Obama’s silly speech


The most charitable thing that can be said about Barack Obama’s graduation address at the U.S. Coast Guard Academy is that it was silly.

At a time when Islamic militants are rampaging all over the Middle East, in no small part due to Obama’s incompetent military and foreign policy decisionmaking, and in the same week that the cities of Ramadi in Iraq and Palmyra in Syria fell to Islamic State savages, Obama chose to tell the graduating cadets that its climate change that poses “an immediate risk to our national security” and constitutes a challenge that “perhaps more than any other, will shape your entire careers…” 

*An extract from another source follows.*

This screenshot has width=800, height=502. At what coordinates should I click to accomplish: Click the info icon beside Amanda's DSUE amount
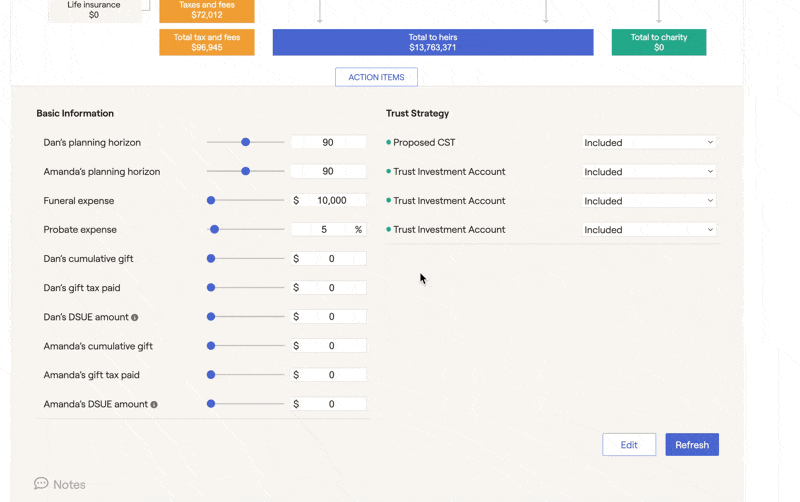(154, 405)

Just what does Obama expect the Coast Guard can do about climate change — sail a cutter up the Yangtze River blasting away at any Chinese coal-fired power plants that might show themselves?

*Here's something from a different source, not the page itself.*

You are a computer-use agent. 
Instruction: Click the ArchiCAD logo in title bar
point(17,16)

If Obama seriously thinks climate change is a more urgent threat to national security than the Islamic State, al Qaida, al Nusra, the Taliban, Hezbollah, Boko Haram, al Shabaab, the Houtis, the Islamic Republic of Iran, Putin in Ukraine or the escalating China-Japan confrontation in the South China Sea, his judgment is so profoundly haywire that Congress should consider invoking the 25th Amendment (that’s the one dealing with presidential disability) and replace him with Joe Biden.

(Yeah, that bad.)

Of course, it’s highly doubtful Obama really believes climate change seriously. If he genuinely believes climate change is the country’s most urgent national security threat, why hasn’t he:

Asked Congress to pass a crash program to replace all the coal-fired power plants in the United States with nuclear plants and, to the extent possible, wind and solar generating capacity? 

Made rebuilding the nation’s electrical grid a national priority?

Called for building a national network of desalination plants to prepare for the drought conditions that climate change is expected to create — and which he suggested in his speech are happening right now?

Proposed federal funding for a system of dams, dykes and sea-walls to protect low-lying coastal cities full of Democrats that are vulnerable to sea level rise?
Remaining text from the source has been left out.